Wetterstudio der Meteogroup in Bochum wird geschlossen

Noch ist die Meteogroup in Bochum. Der Standort wird aber im Laufe des Jahres geschlossen.
Noch ist die Meteogroup in Bochum. Der Standort wird aber im Laufe des Jahres geschlossen.
Foto: Ingo Otto / Funke Foto Services
1999 von Jörg Kachelmann gegründet, wird das Wetterstudio Bochum vom jetzigen Eigentümer Meteogroup geschlossen. Auch die Unwetterzentrale schließt.

Bochum.. Die Tage des Wetterbüros und der Unwetterzentrale im Heintzmann-Zentrum an der Bessemerstraße sind gezählt. Im Laufe des Jahres werden sie geschlossen, bestätigt der Besitzer, die in Berlin ansässige Meteogroup auf Anfrage der WAZ. 16 Mitarbeiter sind davon betroffen, sie wurden nach Auskunft von Unternehmenssprecherin Katja Arnold am Montag über die Schließung informiert.

Ihre berufliche Zukunft scheint ungewiss. „Nach meiner Kenntnis wird ihnen nichts angeboten“, sagt Jörg Kachelmann, der 1999 mit seiner Firma Meteomedia das Wetterbüro und fünf Wetterstationen in Bochum aufgebaut hat und später aus dem Unternehmen ausschied.
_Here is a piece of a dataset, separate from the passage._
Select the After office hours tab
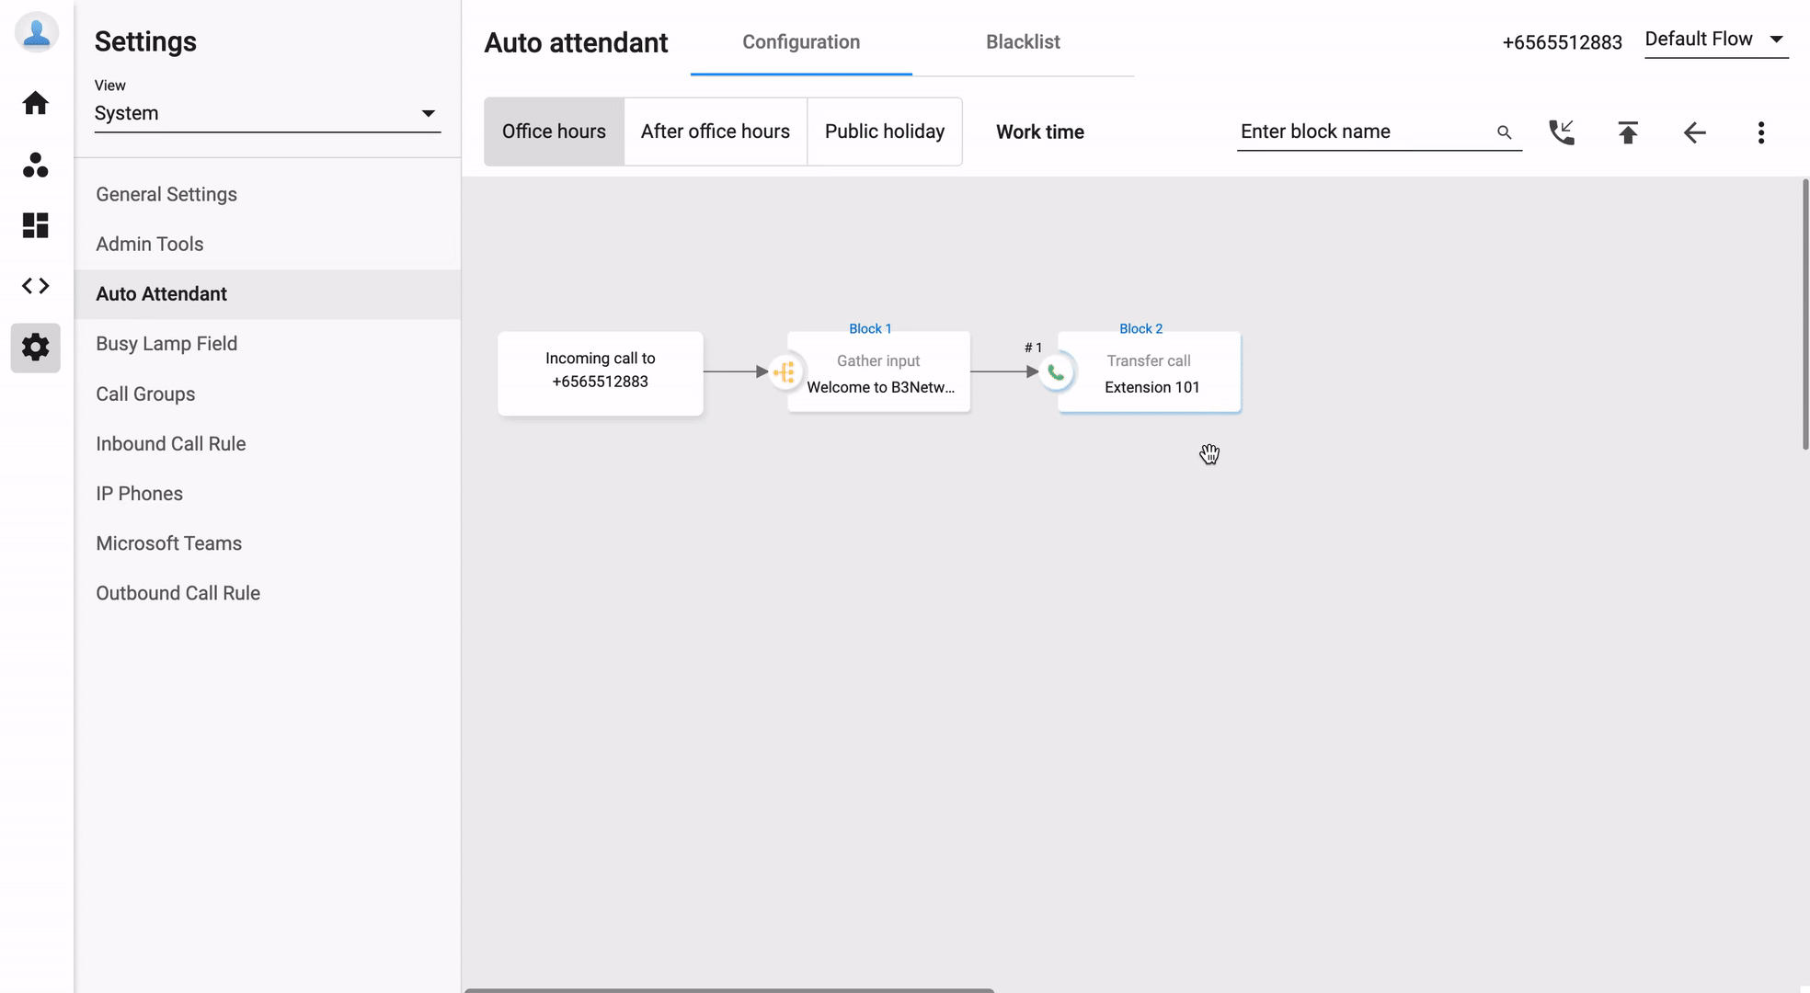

Er hatte die Schließung des Büros über den Kurznachrichtendienst Twitter publik gemacht.

Qualität der Unwetterwarnungen wird beständig bleiben

2013 hatte die Meteogroup, Europas größter privater Wetterinformationsdienst, Meteomedia übernommen. Aus strategischen Gründen, so Unternehmenssprecherin Arnold, erfolge nun die Konzentration auf den Hauptsitz in Berlin, geschlossen werde auch das Studio mit zwei Beschäftigten in Bad Dürrheim.

Die Aufgaben der Unwetterzentrale würden künftig von anderen europäischen Standorten aus betreut. Meteogroup unterhält zum Beispiel im schweizerischen Appenzell ein Büro mit 35 Mitarbeitern und ist weltweit an 17 Standorten vertreten, davon 14 in Europa. „An unseren Unwetterwarnungen und deren Qualität wird sich nichts ändern“, versichert Arnold.

„Ich kann das nur bedauern“, sagt Kachelmann, der einst bekannteste Wettervorhersager Deutschlands, über die Schließung des Standorts Bochum. Er hoffe, den Mitarbeitern würden Stellen angeboten. Er selbst möchte in diesem Frühjahr mit einem neuem Wetterdienst starten. „Natürlich wartet niemand auf uns“, aber er hoffe, Produkte anzubieten, die auf Nachfrage stoßen.

Die steile Karriere des mittlerweile 56-Jährigen als Journalist, Autor und Unternehmer wurde 2010 jäh unterbrochen, als er wegen des Verdachts der Vergewaltigung festgenommen und vor Gericht gestellt wurde. 2011 endet der Prozess mit einem Freispruch.

Bochum hatte wirkliches Interesse

Sollte sich seine „kleine Firma“ so gut entwickeln, dass er wieder einen Standort in Deutschland aufmacht, so der gebürtige Schweizer, „ist Bochum meine erste Wahl“ und dann würde er den jetzt von der Schließung Betroffenen „etwas anbieten“. Er habe gute Erinnerungen an die Stadt und ihr viel zu verdanken. Als er sich Ende der 1990er Jahre anschickte, einen WDR-Auftrag zu ergattern und daher aus strategischen Gründen einen Standort in NRW suchte, hätten unter den Kandidaten Köln, Dortmund, Bochum und Düsseldorf allein die Bochumer Wirtschaftsförderung wirkliches Interesse signalisiert. „Bochum war sehr aufgeschlossen, das vergesse ich nicht.“

1999 hatte sich Meteomedia mit sechs Mitarbeitern zunächst im Technologiezentrum niedergelassen und war bald ins Heintzmann-Zentrum umgezogen. „Das Wetter für Deutschland kommt aus Bochum“, schrieb damals die WAZ. 23 Meteorologen waren in Spitzenzeiten im dortigen Büro beschäftigt. Sie liefern gegenwärtig vor allem Wetterinformationen für die Wirtschaft, wie etwa für Versicherungen und die Bau-Branche.